Nothing in the records should be left out; transcribe them exactly.

[Record set — start]

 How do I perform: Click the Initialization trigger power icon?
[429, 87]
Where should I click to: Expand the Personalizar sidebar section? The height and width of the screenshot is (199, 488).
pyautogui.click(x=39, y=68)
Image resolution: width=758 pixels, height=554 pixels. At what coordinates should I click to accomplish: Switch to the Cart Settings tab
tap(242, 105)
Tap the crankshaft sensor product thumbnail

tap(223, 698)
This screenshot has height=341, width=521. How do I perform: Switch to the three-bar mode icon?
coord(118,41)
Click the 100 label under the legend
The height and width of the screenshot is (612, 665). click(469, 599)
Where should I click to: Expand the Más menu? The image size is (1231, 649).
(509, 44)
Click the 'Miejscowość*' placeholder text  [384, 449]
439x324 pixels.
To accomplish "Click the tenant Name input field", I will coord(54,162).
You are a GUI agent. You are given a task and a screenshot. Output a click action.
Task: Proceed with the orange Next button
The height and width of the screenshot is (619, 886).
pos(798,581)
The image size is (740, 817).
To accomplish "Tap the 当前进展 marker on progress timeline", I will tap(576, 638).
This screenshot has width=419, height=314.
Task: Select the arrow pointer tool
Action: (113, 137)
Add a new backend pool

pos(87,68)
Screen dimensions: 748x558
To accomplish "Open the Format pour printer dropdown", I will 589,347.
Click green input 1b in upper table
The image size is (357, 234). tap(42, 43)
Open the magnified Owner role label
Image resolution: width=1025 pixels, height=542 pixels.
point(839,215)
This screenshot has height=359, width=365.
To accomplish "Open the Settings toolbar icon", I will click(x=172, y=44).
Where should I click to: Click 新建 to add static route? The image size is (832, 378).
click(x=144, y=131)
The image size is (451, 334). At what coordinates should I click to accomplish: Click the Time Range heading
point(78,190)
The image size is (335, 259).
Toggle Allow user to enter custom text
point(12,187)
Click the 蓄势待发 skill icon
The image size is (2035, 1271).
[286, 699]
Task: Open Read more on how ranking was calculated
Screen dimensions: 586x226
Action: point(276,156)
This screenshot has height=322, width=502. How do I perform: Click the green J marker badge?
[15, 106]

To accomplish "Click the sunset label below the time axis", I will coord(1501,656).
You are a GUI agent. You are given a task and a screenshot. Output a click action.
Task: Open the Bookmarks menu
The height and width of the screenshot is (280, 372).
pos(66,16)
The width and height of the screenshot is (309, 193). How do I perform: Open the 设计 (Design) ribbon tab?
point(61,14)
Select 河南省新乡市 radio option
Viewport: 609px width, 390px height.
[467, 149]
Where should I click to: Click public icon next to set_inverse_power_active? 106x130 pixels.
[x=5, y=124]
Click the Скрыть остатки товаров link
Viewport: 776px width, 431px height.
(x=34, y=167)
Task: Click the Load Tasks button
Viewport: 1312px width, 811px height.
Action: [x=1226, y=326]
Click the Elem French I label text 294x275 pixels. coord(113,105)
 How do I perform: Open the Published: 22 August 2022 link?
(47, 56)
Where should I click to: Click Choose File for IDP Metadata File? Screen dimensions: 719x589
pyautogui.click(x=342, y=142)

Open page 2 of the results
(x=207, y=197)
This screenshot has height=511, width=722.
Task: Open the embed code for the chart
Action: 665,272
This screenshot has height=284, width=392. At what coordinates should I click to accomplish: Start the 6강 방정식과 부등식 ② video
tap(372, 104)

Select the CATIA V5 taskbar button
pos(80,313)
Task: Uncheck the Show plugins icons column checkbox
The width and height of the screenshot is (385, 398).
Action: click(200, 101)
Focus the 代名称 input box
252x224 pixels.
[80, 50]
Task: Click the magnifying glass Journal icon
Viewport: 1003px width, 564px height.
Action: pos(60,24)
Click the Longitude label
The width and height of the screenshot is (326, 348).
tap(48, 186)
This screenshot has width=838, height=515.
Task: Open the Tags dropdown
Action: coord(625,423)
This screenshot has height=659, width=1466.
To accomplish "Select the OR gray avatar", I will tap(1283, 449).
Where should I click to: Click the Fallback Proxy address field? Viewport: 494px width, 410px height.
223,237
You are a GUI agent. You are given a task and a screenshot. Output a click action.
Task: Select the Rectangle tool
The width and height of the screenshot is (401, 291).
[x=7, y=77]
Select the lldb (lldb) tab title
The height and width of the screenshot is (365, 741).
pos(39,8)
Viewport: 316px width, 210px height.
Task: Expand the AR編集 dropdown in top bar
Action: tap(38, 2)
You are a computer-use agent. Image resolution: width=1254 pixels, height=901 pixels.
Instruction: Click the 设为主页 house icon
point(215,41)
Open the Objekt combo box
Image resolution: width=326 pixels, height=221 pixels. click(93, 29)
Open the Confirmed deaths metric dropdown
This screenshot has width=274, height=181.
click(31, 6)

[Record set — finish]

* _Task output_:
 How do I perform: Click the Initialization trigger power icon?
[429, 87]
Where should I click to: Expand the Personalizar sidebar section? The height and width of the screenshot is (199, 488).
pyautogui.click(x=39, y=68)
Image resolution: width=758 pixels, height=554 pixels. At what coordinates should I click to accomplish: Switch to the Cart Settings tab
tap(242, 105)
Tap the crankshaft sensor product thumbnail

tap(223, 698)
This screenshot has height=341, width=521. How do I perform: Switch to the three-bar mode icon?
coord(118,41)
Click the 100 label under the legend
The height and width of the screenshot is (612, 665). click(469, 599)
Where should I click to: Expand the Más menu? The image size is (1231, 649).
(509, 44)
Click the 'Miejscowość*' placeholder text  [384, 449]
439x324 pixels.
To accomplish "Click the tenant Name input field", I will coord(54,162).
You are a GUI agent. You are given a task and a screenshot. Output a click action.
Task: Proceed with the orange Next button
The height and width of the screenshot is (619, 886).
pos(798,581)
The image size is (740, 817).
To accomplish "Tap the 当前进展 marker on progress timeline", I will tap(576, 638).
This screenshot has width=419, height=314.
Task: Select the arrow pointer tool
Action: (113, 137)
Add a new backend pool

pos(87,68)
Screen dimensions: 748x558
To accomplish "Open the Format pour printer dropdown", I will 589,347.
Click green input 1b in upper table
The image size is (357, 234). tap(42, 43)
Open the magnified Owner role label
Image resolution: width=1025 pixels, height=542 pixels.
point(839,215)
This screenshot has height=359, width=365.
To accomplish "Open the Settings toolbar icon", I will click(x=172, y=44).
Where should I click to: Click 新建 to add static route? The image size is (832, 378).
click(x=144, y=131)
The image size is (451, 334). At what coordinates should I click to accomplish: Click the Time Range heading
point(78,190)
The image size is (335, 259).
Toggle Allow user to enter custom text
point(12,187)
Click the 蓄势待发 skill icon
The image size is (2035, 1271).
[286, 699]
Task: Open Read more on how ranking was calculated
Screen dimensions: 586x226
Action: point(276,156)
This screenshot has height=322, width=502. How do I perform: Click the green J marker badge?
[15, 106]

To accomplish "Click the sunset label below the time axis", I will coord(1501,656).
You are a GUI agent. You are given a task and a screenshot. Output a click action.
Task: Open the Bookmarks menu
The height and width of the screenshot is (280, 372).
pos(66,16)
The width and height of the screenshot is (309, 193). How do I perform: Open the 设计 (Design) ribbon tab?
point(61,14)
Select 河南省新乡市 radio option
Viewport: 609px width, 390px height.
[467, 149]
Where should I click to: Click public icon next to set_inverse_power_active? 106x130 pixels.
[x=5, y=124]
Click the Скрыть остатки товаров link
Viewport: 776px width, 431px height.
(x=34, y=167)
Task: Click the Load Tasks button
Viewport: 1312px width, 811px height.
Action: [x=1226, y=326]
Click the Elem French I label text 294x275 pixels. coord(113,105)
 How do I perform: Open the Published: 22 August 2022 link?
(47, 56)
Where should I click to: Click Choose File for IDP Metadata File? Screen dimensions: 719x589
pyautogui.click(x=342, y=142)

Open page 2 of the results
(x=207, y=197)
This screenshot has height=511, width=722.
Task: Open the embed code for the chart
Action: 665,272
This screenshot has height=284, width=392. At what coordinates should I click to accomplish: Start the 6강 방정식과 부등식 ② video
tap(372, 104)

Select the CATIA V5 taskbar button
pos(80,313)
Task: Uncheck the Show plugins icons column checkbox
The width and height of the screenshot is (385, 398).
Action: click(200, 101)
Focus the 代名称 input box
252x224 pixels.
[80, 50]
Task: Click the magnifying glass Journal icon
Viewport: 1003px width, 564px height.
Action: pos(60,24)
Click the Longitude label
The width and height of the screenshot is (326, 348).
tap(48, 186)
This screenshot has width=838, height=515.
Task: Open the Tags dropdown
Action: coord(625,423)
This screenshot has height=659, width=1466.
To accomplish "Select the OR gray avatar", I will tap(1283, 449).
Where should I click to: Click the Fallback Proxy address field? Viewport: 494px width, 410px height.
223,237
You are a GUI agent. You are given a task and a screenshot. Output a click action.
Task: Select the Rectangle tool
The width and height of the screenshot is (401, 291).
[x=7, y=77]
Select the lldb (lldb) tab title
The height and width of the screenshot is (365, 741).
pos(39,8)
Viewport: 316px width, 210px height.
Task: Expand the AR編集 dropdown in top bar
Action: tap(38, 2)
You are a computer-use agent. Image resolution: width=1254 pixels, height=901 pixels.
Instruction: Click the 设为主页 house icon
point(215,41)
Open the Objekt combo box
Image resolution: width=326 pixels, height=221 pixels. click(93, 29)
Open the Confirmed deaths metric dropdown
This screenshot has width=274, height=181.
click(31, 6)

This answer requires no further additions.